As for stability, just listen again to what our central bank poohbah said: “If economic developments evolve broadly in line with [our] outlook, Governing Council expects to hold the policy rate at its current level while it assesses the impact of the cumulative interest rate increases.”

That’s a pause. And after eight interest rate increases, also a pivot. Yes, strong jobs numbers in the US could bump the cost of money a little more, but essentially this cycle is done. To goose rates more would court recession. To wind the tightening down now enhances the odds of a soft landing. Nobody – other than burn-it-all opposition politicians – wants a crash.

This is where the stability comes in. Five-year mortgages are 5%, no longer on their way to 7%. Meanwhile national real estate values are 23% lower (on average – more in markets like the GTA), adjusting prices to higher borrowing costs. Some people expect a further price collapse. Others are not waiting, given the above.

Two weeks ago this pathetic blog told you a soft landing was the likely destination. Now it seems more certain. In this period of time, coincidentally, a lot has changed in the real estate market. Further examples…

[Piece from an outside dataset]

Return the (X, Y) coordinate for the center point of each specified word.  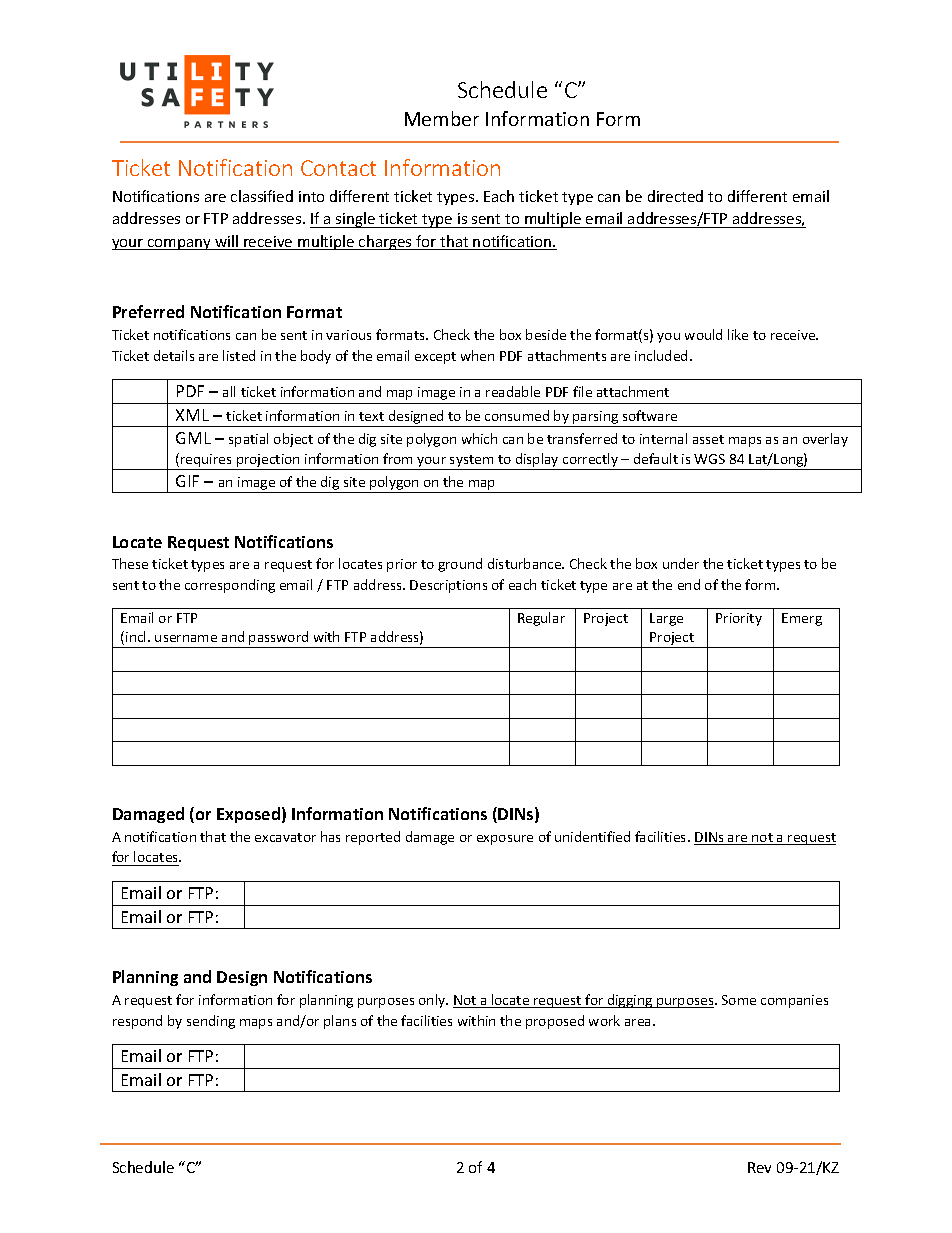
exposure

  • Two hundred people showed up at an open house for a ‘starter’ home in east-end Toronto, resulting in a dozen offers.
  • In one day a Leaside home was shown over 30 times, and sold.
  • Not far away an owner received six bully offers after it became known the property would be listed soon.
  • In northern Bunnypatch a $2 million home had 60 showings and six offers.
  • A city semi received 33 offers and sold for 70% over asking.
  • A two-bedroom home sold for 30% over asking with 33 offers.
  • A $4 million listing in a not-the-best hood sold last week in three days for more than the vendors wanted.
  • And agents are at it again. Offer nights. Blind bidding. Certified cheques of $100,000 stapled to offers. And don’t bother writing in a condition.

This is a huge change in the course of just days. It’s dramatically at odds with the perception most people have of the market, based on flaming headlines of a sales plunge in Toronto (44%), Vancouver (55%) and Montreal (data yet to be published, but I hear 90%). As central banks popped rates aggressively, winter weather set in, stock markets finished 2022 in a funk and recession headlines were ubiquitous, consumer confidence went over the edge. The negativity in this pathetic blog’s comment section stands witness, as do bogus polls claiming four in ten mortgaged families will be selling in shame within ten months, flooding the market.

All wrong. And no matter how much people without houses want prices to crash, it’s not happening. A correction, yes. Already there. A 50%-off sale? Nope. For that to happen we’d need a long, dark downturn. But in an age of jobs-for-all, rate stability and plunging balloons, 2023 is a different breed.

To be crystal, this blog is not saying the price drop now witnessed is the bottom. All real estate is local, for starters. Some markets will wallow and some rebound. Secondary and tertiary cities, which the pandemic fuelled, are at more risk. Places where the inventory of decent listings is thin will see a strong rutting season. In short, nobody knows a bottom until it’s in the rear view.

Canadians have done a number on themselves and their personal finances with an uncontrollable real estate fixation. Family debt is epic. We owe over a trillion in mortgages. Almost 60% of personal net worth sits in a singe asset. Retirement savings are down. Home ownership costs have exploded, not just because of financing, but also from a bevy of taxes. The average family can no longer afford the average property. And we’re about to witness once again that people have lost their way.

In an ideal world, all those rate hikes would have returned us to, oh, 2015. But now the CB is scared.

Logic dictates there will be a reset. It won’t be fun. But it’s not now.

About the picture: “This is Penelope, my 3-year old, tripod, Formosan mountain dog (aka rescue mutt from Taiwan),” writes Cole, in Vancouver. “She lost a leg as a puppy in Taiwan, but that hasn’t slowed her down in the least. Here she is at the top of the Chief in Squamish, BC. (No, she wasn’t carried up. Did it all herself). As we made our way to the top, a chorus of ‘wow, if she can do it I have no excuses’ seemed to follow us through the woods.”